[EXCERPTED RECORDS]
= = = =
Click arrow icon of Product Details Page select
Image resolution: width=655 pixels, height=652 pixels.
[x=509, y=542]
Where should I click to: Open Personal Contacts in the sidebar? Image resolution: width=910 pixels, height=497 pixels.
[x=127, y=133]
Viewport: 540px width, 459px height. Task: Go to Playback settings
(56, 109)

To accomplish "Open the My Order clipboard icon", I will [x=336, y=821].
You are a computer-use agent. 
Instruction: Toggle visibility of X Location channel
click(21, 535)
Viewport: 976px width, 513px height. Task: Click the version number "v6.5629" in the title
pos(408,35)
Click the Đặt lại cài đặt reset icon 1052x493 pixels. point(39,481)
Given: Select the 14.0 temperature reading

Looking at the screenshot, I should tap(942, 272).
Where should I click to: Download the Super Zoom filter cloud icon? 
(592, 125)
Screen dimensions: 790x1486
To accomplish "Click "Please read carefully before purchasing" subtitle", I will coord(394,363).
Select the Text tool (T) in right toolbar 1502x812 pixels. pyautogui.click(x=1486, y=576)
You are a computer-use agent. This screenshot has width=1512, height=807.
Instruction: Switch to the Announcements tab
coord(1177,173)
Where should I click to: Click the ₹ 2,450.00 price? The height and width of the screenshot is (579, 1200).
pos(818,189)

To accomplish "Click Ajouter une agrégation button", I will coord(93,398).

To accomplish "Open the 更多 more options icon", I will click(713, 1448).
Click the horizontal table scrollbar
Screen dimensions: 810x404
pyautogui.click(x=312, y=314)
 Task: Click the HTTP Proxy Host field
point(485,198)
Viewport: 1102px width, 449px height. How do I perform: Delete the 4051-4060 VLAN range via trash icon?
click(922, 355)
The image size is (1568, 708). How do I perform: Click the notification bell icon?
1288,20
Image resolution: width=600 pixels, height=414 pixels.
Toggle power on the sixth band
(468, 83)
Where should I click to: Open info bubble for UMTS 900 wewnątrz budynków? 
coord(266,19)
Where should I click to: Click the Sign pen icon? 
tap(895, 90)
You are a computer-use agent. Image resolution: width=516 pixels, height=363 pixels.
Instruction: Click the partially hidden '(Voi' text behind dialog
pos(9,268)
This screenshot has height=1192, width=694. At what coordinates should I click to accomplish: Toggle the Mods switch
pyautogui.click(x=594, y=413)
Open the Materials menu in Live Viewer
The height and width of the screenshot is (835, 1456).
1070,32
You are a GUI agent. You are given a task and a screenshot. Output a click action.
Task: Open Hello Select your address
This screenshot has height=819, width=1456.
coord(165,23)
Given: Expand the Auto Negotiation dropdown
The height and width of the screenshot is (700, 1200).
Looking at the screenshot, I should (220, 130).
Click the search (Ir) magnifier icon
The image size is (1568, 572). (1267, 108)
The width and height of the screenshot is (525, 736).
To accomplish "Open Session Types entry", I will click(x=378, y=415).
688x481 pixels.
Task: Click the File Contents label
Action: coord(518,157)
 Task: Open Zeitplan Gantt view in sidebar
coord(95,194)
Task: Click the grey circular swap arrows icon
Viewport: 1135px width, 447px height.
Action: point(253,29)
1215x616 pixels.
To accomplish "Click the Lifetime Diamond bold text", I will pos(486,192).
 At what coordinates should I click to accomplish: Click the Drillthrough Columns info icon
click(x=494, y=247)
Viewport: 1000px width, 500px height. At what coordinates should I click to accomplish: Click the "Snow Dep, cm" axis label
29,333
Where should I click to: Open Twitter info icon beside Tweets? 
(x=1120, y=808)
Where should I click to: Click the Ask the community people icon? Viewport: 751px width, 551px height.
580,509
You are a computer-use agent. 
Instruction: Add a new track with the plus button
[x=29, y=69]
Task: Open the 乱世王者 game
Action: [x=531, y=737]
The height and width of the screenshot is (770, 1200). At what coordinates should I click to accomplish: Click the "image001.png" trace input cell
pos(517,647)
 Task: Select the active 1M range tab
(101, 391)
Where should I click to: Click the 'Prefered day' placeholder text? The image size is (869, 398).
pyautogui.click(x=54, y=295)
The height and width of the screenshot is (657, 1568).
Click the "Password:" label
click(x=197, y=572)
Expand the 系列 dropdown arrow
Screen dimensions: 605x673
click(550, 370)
= = = =
[EXERCISE DETAILS] An exact copy of every record above is needed. Write it out word for word.

[RESPONSE TO THE TASK]
Click arrow icon of Product Details Page select
Image resolution: width=655 pixels, height=652 pixels.
[x=509, y=542]
Where should I click to: Open Personal Contacts in the sidebar? Image resolution: width=910 pixels, height=497 pixels.
[x=127, y=133]
Viewport: 540px width, 459px height. Task: Go to Playback settings
(56, 109)

To accomplish "Open the My Order clipboard icon", I will [x=336, y=821].
You are a computer-use agent. 
Instruction: Toggle visibility of X Location channel
click(21, 535)
Viewport: 976px width, 513px height. Task: Click the version number "v6.5629" in the title
pos(408,35)
Click the Đặt lại cài đặt reset icon 1052x493 pixels. point(39,481)
Given: Select the 14.0 temperature reading

Looking at the screenshot, I should tap(942, 272).
Where should I click to: Download the Super Zoom filter cloud icon? 
(592, 125)
Screen dimensions: 790x1486
To accomplish "Click "Please read carefully before purchasing" subtitle", I will coord(394,363).
Select the Text tool (T) in right toolbar 1502x812 pixels. pyautogui.click(x=1486, y=576)
You are a computer-use agent. This screenshot has width=1512, height=807.
Instruction: Switch to the Announcements tab
coord(1177,173)
Where should I click to: Click the ₹ 2,450.00 price? The height and width of the screenshot is (579, 1200).
pos(818,189)

To accomplish "Click Ajouter une agrégation button", I will coord(93,398).

To accomplish "Open the 更多 more options icon", I will click(713, 1448).
Click the horizontal table scrollbar
Screen dimensions: 810x404
pyautogui.click(x=312, y=314)
 Task: Click the HTTP Proxy Host field
point(485,198)
Viewport: 1102px width, 449px height. How do I perform: Delete the 4051-4060 VLAN range via trash icon?
click(922, 355)
The image size is (1568, 708). How do I perform: Click the notification bell icon?
1288,20
Image resolution: width=600 pixels, height=414 pixels.
Toggle power on the sixth band
(468, 83)
Where should I click to: Open info bubble for UMTS 900 wewnątrz budynków? 
coord(266,19)
Where should I click to: Click the Sign pen icon? 
tap(895, 90)
You are a computer-use agent. Image resolution: width=516 pixels, height=363 pixels.
Instruction: Click the partially hidden '(Voi' text behind dialog
pos(9,268)
This screenshot has height=1192, width=694. At what coordinates should I click to accomplish: Toggle the Mods switch
pyautogui.click(x=594, y=413)
Open the Materials menu in Live Viewer
The height and width of the screenshot is (835, 1456).
1070,32
You are a GUI agent. You are given a task and a screenshot. Output a click action.
Task: Open Hello Select your address
This screenshot has height=819, width=1456.
coord(165,23)
Given: Expand the Auto Negotiation dropdown
The height and width of the screenshot is (700, 1200).
Looking at the screenshot, I should (220, 130).
Click the search (Ir) magnifier icon
The image size is (1568, 572). (1267, 108)
The width and height of the screenshot is (525, 736).
To accomplish "Open Session Types entry", I will click(x=378, y=415).
688x481 pixels.
Task: Click the File Contents label
Action: coord(518,157)
 Task: Open Zeitplan Gantt view in sidebar
coord(95,194)
Task: Click the grey circular swap arrows icon
Viewport: 1135px width, 447px height.
Action: point(253,29)
1215x616 pixels.
To accomplish "Click the Lifetime Diamond bold text", I will pos(486,192).
 At what coordinates should I click to accomplish: Click the Drillthrough Columns info icon
click(x=494, y=247)
Viewport: 1000px width, 500px height. At what coordinates should I click to accomplish: Click the "Snow Dep, cm" axis label
29,333
Where should I click to: Open Twitter info icon beside Tweets? 
(x=1120, y=808)
Where should I click to: Click the Ask the community people icon? Viewport: 751px width, 551px height.
580,509
You are a computer-use agent. 
Instruction: Add a new track with the plus button
[x=29, y=69]
Task: Open the 乱世王者 game
Action: [x=531, y=737]
The height and width of the screenshot is (770, 1200). At what coordinates should I click to accomplish: Click the "image001.png" trace input cell
pos(517,647)
 Task: Select the active 1M range tab
(101, 391)
Where should I click to: Click the 'Prefered day' placeholder text? The image size is (869, 398).
pyautogui.click(x=54, y=295)
The height and width of the screenshot is (657, 1568).
Click the "Password:" label
click(x=197, y=572)
Expand the 系列 dropdown arrow
Screen dimensions: 605x673
click(550, 370)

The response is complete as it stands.